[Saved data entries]

--------

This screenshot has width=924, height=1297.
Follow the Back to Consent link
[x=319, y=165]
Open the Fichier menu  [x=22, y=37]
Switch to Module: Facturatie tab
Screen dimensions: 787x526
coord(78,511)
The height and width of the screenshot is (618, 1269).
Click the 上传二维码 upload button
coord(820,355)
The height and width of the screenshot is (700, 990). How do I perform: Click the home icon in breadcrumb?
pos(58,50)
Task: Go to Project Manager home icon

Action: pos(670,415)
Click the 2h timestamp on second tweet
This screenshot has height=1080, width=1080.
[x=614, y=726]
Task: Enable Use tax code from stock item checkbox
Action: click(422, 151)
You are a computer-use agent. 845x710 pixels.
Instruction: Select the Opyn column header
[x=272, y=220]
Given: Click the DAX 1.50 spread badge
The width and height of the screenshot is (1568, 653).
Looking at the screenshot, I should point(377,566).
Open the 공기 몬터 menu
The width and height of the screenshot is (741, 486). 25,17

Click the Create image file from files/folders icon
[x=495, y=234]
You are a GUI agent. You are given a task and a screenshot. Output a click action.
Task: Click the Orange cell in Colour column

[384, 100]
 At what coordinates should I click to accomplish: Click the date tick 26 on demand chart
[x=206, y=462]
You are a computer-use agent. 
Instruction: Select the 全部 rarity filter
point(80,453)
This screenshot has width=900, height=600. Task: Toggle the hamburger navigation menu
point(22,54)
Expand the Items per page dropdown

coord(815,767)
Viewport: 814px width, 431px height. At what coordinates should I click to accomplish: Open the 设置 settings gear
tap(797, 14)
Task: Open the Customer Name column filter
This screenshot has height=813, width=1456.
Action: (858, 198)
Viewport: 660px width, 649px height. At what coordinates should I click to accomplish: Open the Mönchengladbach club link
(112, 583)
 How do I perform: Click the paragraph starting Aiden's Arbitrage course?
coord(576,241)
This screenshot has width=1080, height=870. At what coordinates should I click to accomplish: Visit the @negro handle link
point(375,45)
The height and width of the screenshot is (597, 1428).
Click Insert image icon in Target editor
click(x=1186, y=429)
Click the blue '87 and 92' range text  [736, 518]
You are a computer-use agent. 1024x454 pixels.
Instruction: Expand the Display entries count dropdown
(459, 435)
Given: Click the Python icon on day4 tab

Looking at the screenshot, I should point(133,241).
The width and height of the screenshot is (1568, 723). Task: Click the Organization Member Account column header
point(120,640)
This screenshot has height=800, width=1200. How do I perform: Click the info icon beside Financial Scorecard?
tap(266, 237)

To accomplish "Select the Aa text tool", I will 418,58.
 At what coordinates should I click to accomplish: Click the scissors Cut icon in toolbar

--------

Aim of the exercise: A complete answer gives every line of the records holding "text".

Written solution:
Click the blue '87 and 92' range text  [736, 518]
To accomplish "Select the Aa text tool", I will 418,58.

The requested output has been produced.